TASK INSTRUCTIONS: Could you restate word for word the lines running from the one with "This screenshot has height=883, width=1184." to the end of the data, both ends included, but without pictures?

SUPPLIED RECORDS:
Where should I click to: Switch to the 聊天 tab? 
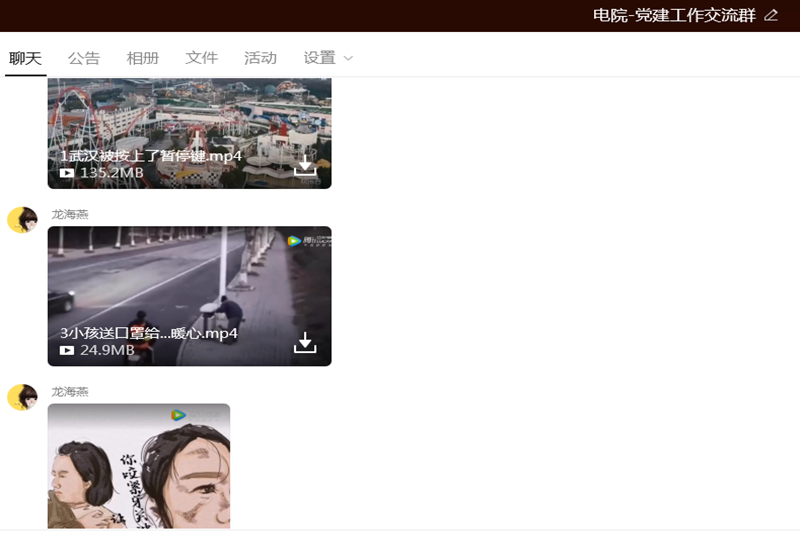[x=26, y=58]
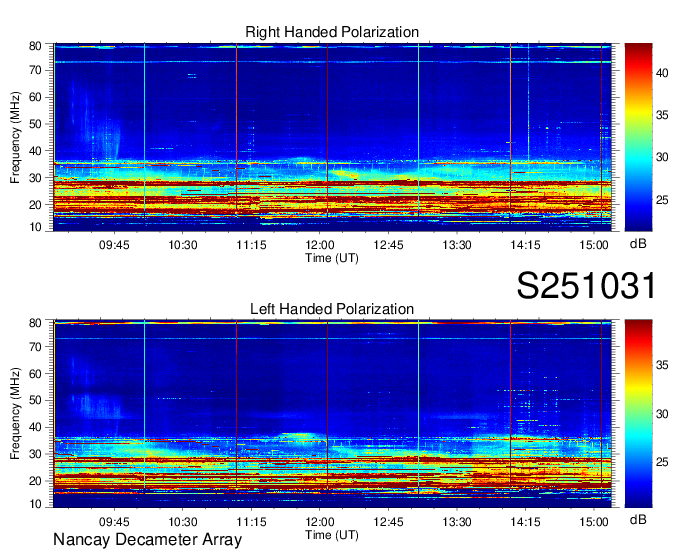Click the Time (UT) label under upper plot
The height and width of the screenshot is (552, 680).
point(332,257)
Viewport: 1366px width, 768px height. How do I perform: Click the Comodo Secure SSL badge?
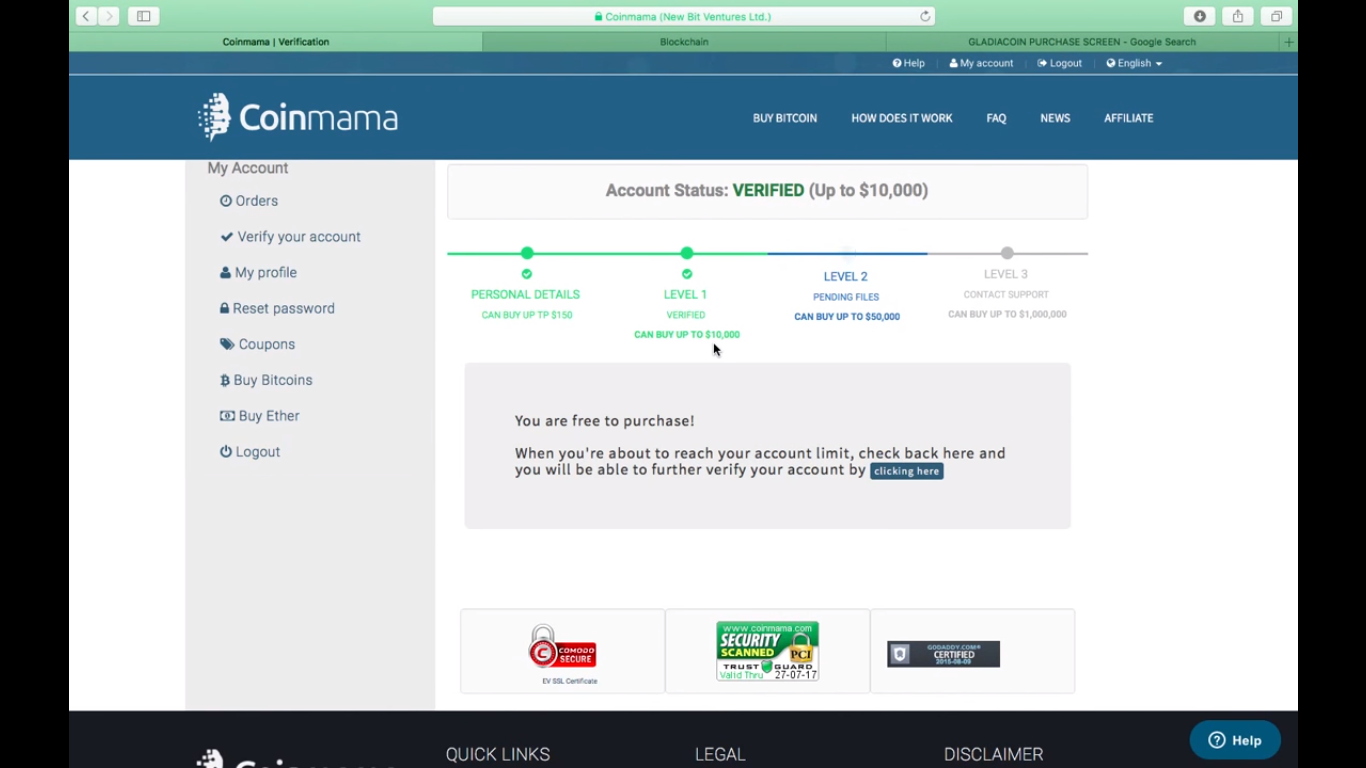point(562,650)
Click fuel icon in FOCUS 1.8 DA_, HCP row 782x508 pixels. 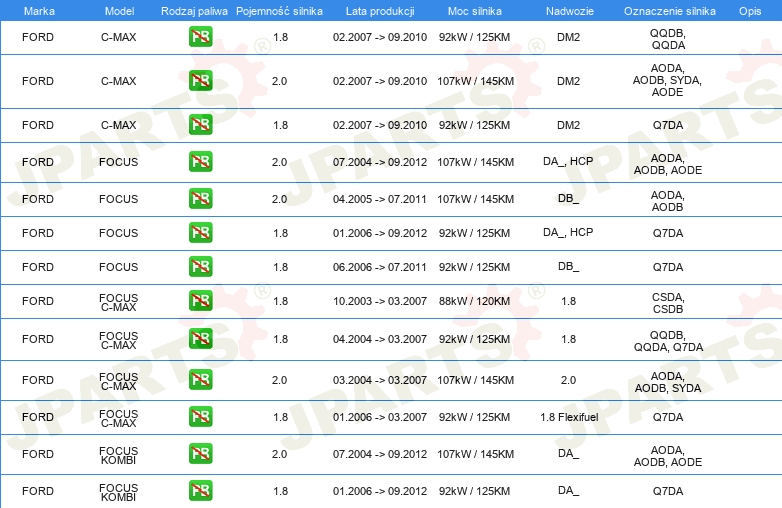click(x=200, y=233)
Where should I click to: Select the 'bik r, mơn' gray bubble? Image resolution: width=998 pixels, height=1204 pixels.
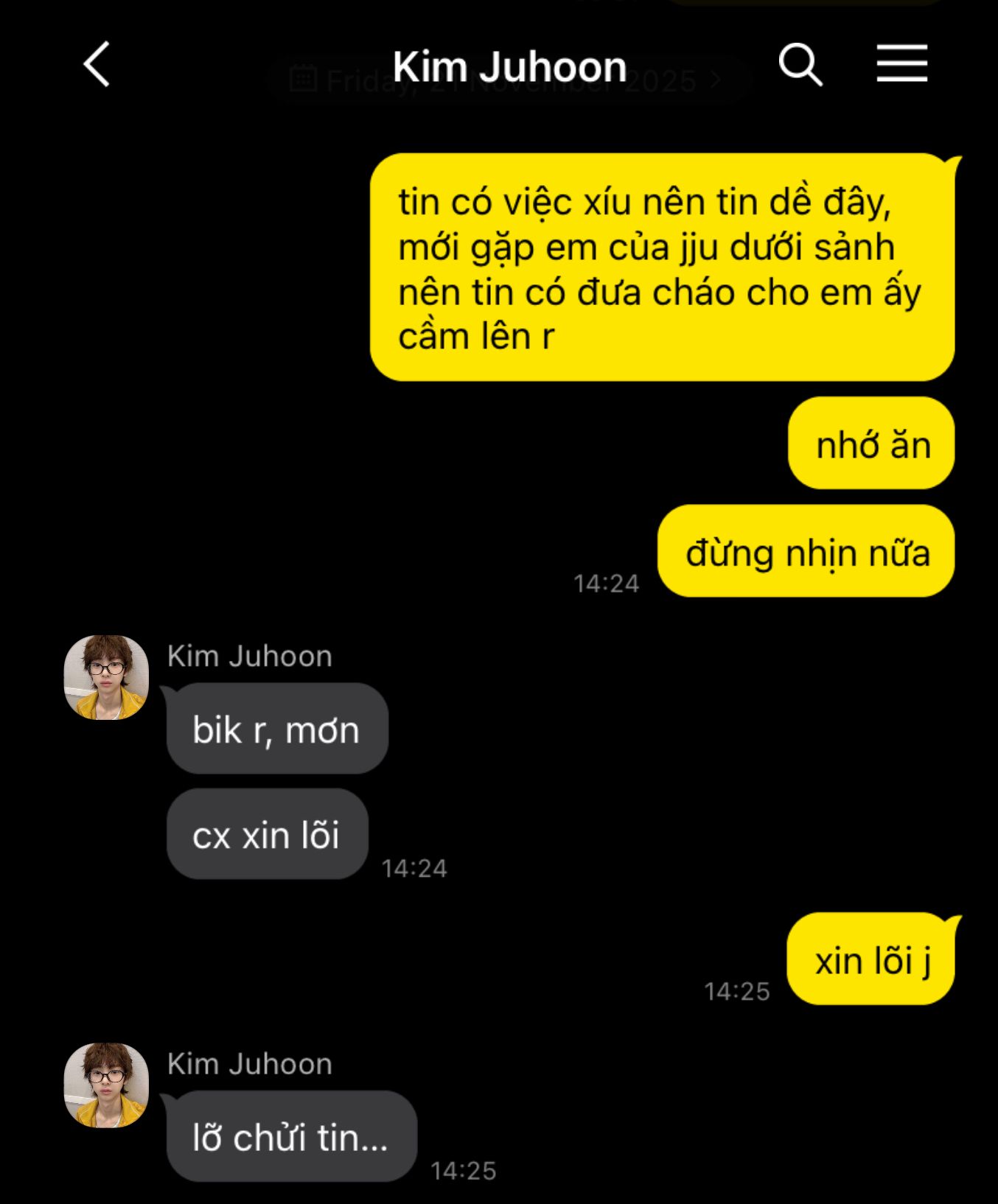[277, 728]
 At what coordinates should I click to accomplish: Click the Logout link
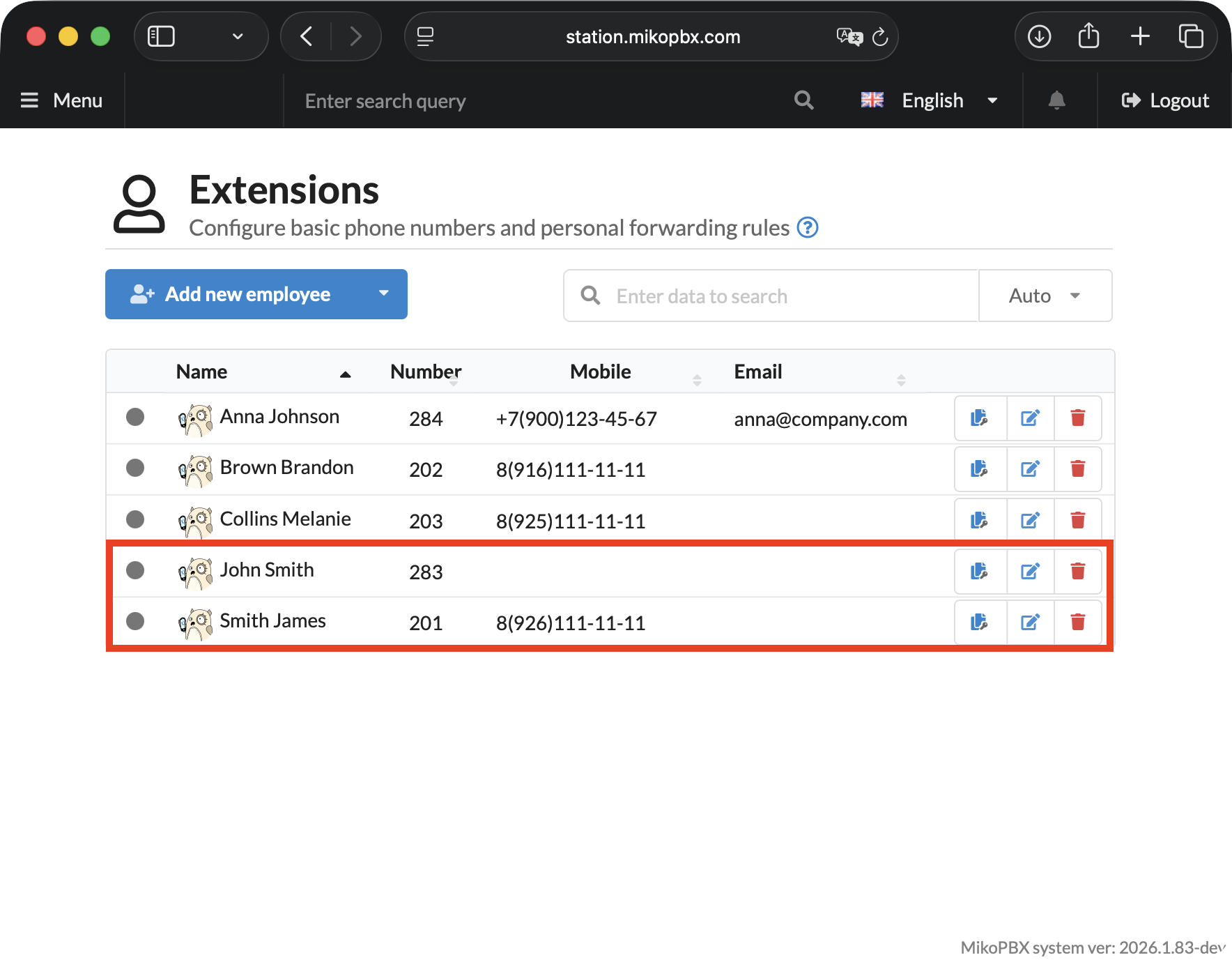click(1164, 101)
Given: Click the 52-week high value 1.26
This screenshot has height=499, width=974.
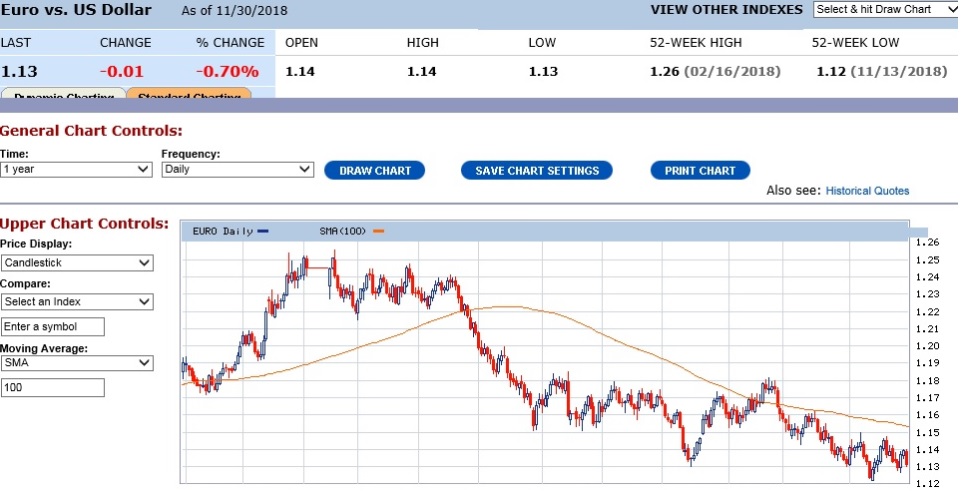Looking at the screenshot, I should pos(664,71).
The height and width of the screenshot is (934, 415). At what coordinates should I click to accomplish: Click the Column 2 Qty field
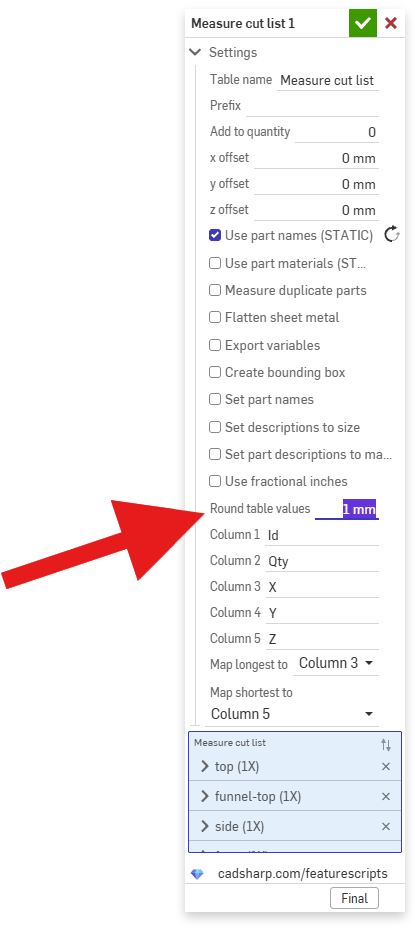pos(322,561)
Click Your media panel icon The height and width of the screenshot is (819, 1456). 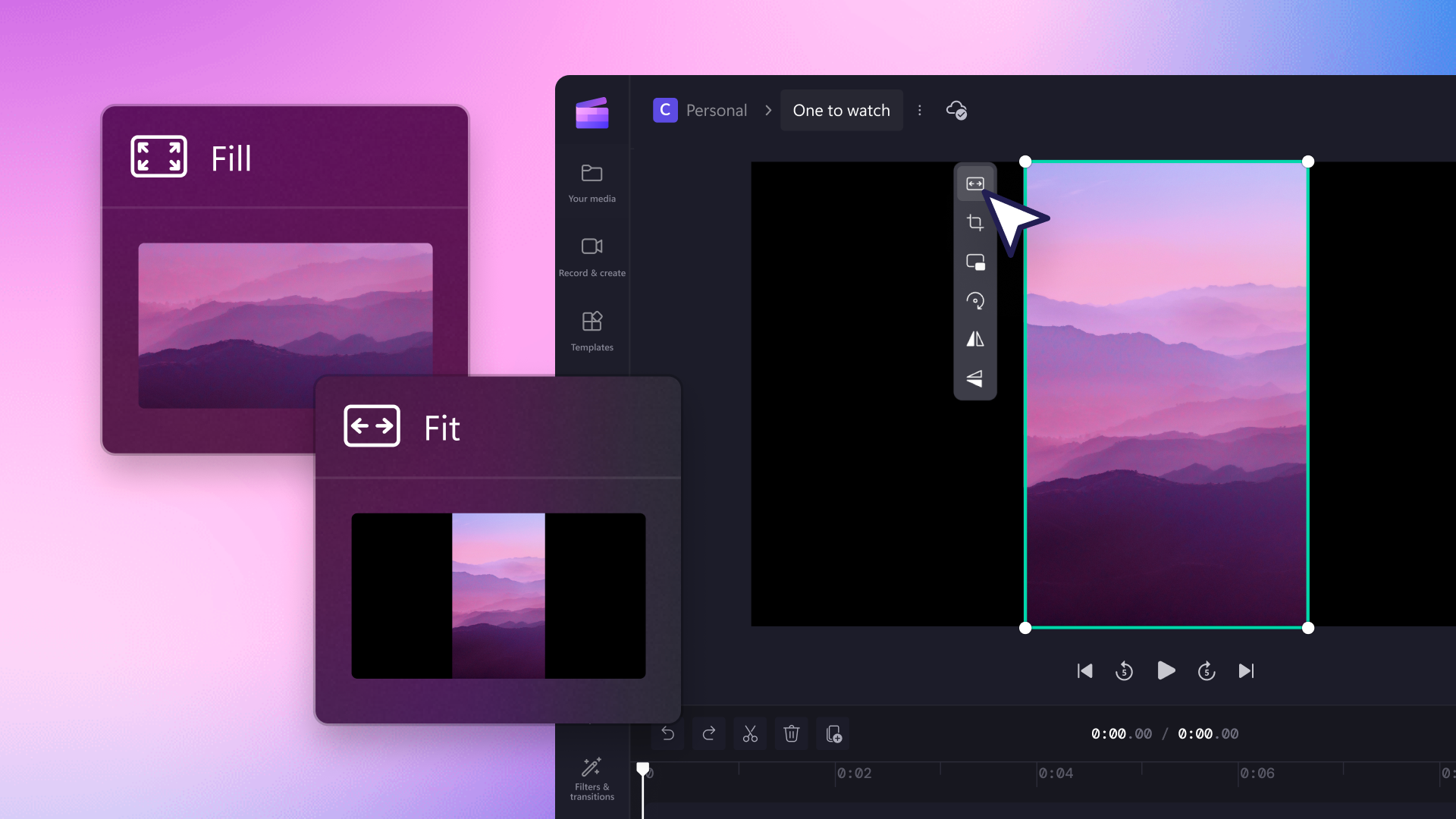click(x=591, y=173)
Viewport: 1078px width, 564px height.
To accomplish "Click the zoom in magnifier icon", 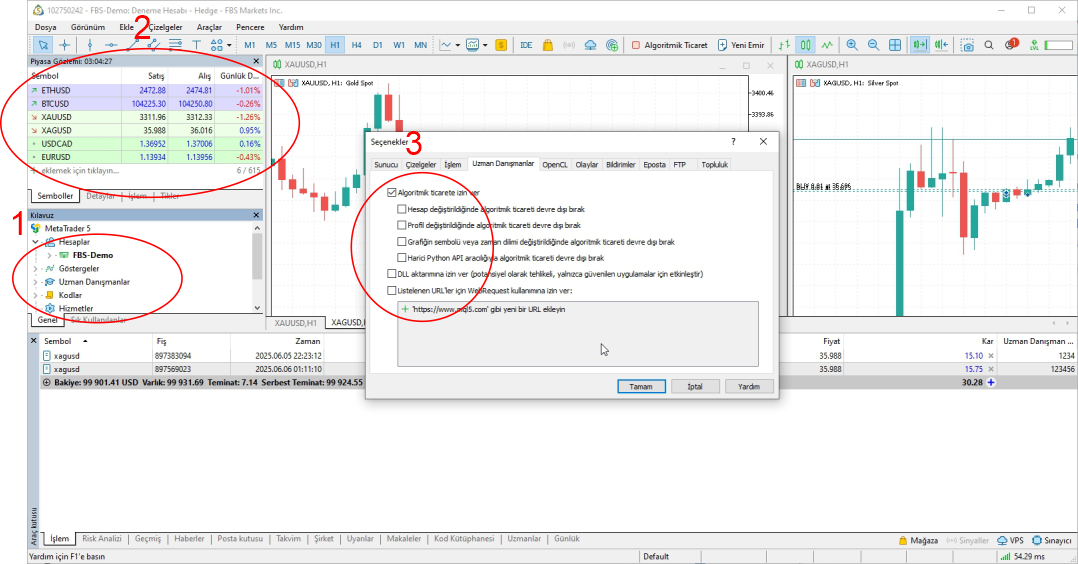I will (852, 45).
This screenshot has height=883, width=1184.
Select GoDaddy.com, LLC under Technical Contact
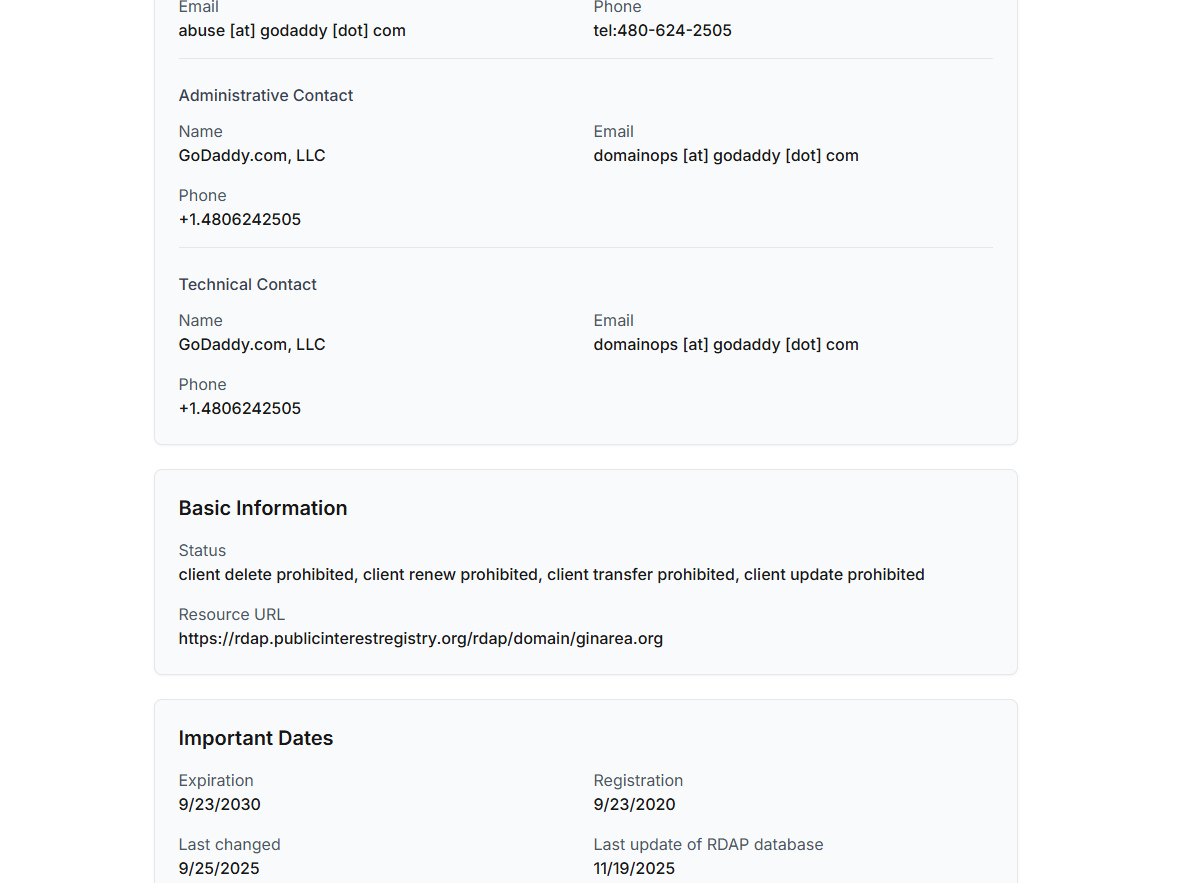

ANSWER TO THE PROBLEM:
This screenshot has height=883, width=1184.
Select GoDaddy.com, LLC under Technical Contact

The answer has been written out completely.